• **WORK TO BE COMPLETED**
Rewrite all the records, replacing "globe icon" with "earth icon" and leaving every other part exactly the same.

— start EXTRACTED MATERIAL —

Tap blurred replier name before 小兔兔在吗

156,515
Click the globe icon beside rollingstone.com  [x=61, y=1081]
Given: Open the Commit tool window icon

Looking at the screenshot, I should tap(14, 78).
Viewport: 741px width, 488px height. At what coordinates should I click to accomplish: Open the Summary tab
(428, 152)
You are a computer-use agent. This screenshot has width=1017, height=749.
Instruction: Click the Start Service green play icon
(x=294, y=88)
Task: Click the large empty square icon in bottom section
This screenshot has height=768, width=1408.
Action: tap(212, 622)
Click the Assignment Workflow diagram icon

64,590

— end EXTRACTED MATERIAL —

• **ANSWER TO THIS TASK**
Tap blurred replier name before 小兔兔在吗

156,515
Click the earth icon beside rollingstone.com  [x=61, y=1081]
Given: Open the Commit tool window icon

Looking at the screenshot, I should tap(14, 78).
Viewport: 741px width, 488px height. At what coordinates should I click to accomplish: Open the Summary tab
(428, 152)
You are a computer-use agent. This screenshot has width=1017, height=749.
Instruction: Click the Start Service green play icon
(x=294, y=88)
Task: Click the large empty square icon in bottom section
This screenshot has height=768, width=1408.
Action: tap(212, 622)
Click the Assignment Workflow diagram icon

64,590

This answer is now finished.